====== The records ======

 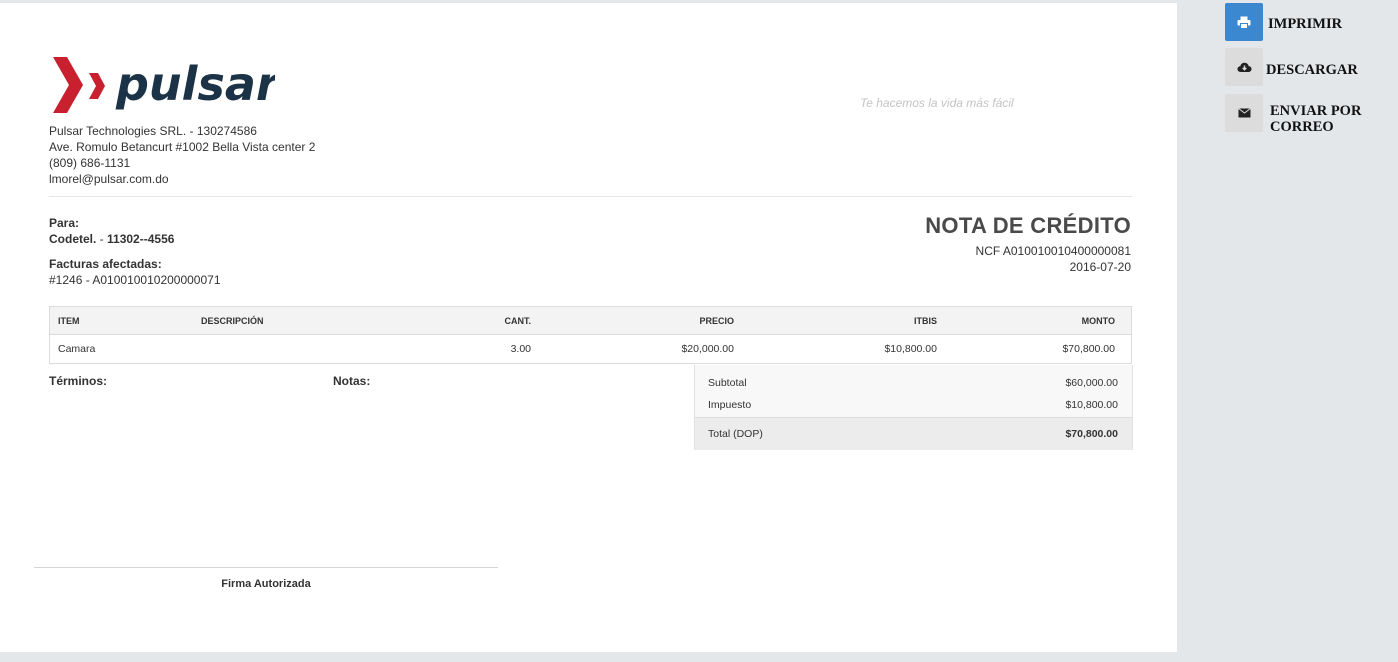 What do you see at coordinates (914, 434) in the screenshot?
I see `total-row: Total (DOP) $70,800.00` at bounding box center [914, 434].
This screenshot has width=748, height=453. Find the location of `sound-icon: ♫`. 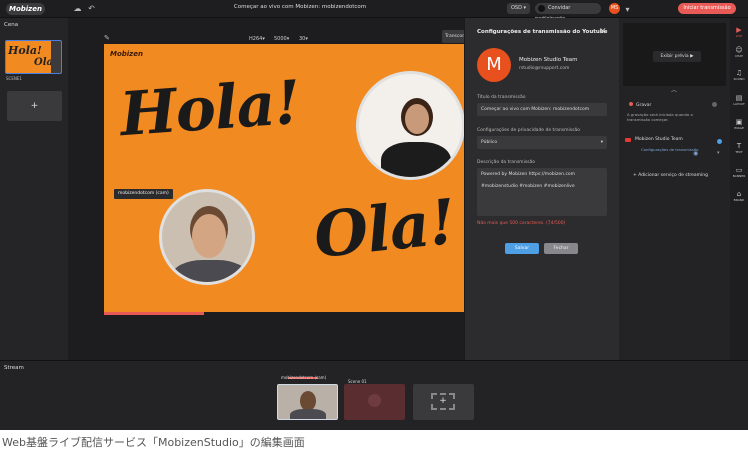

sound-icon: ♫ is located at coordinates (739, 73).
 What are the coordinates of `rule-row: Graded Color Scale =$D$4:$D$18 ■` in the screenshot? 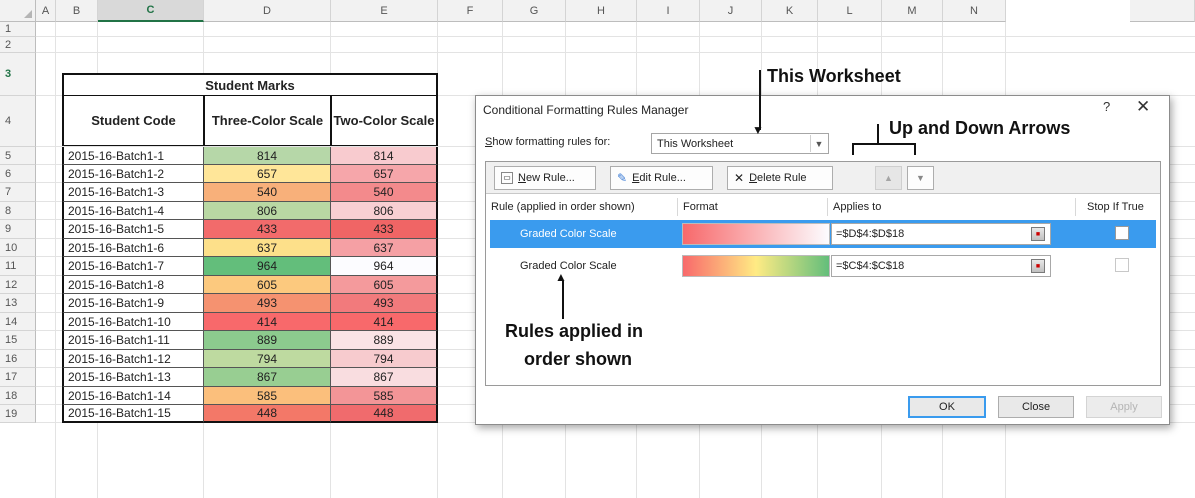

======

What the task requires: Can you switch "location" to "position" and write out all the records above again, with nothing else changed and the pictures left out?

The completed task:
  What do you see at coordinates (914, 434) in the screenshot?
I see `total-row: Total (DOP) $70,800.00` at bounding box center [914, 434].
This screenshot has width=748, height=453. Find the position of `sound-icon: ♫`. 

sound-icon: ♫ is located at coordinates (739, 73).
 What are the coordinates of `rule-row: Graded Color Scale =$D$4:$D$18 ■` in the screenshot? 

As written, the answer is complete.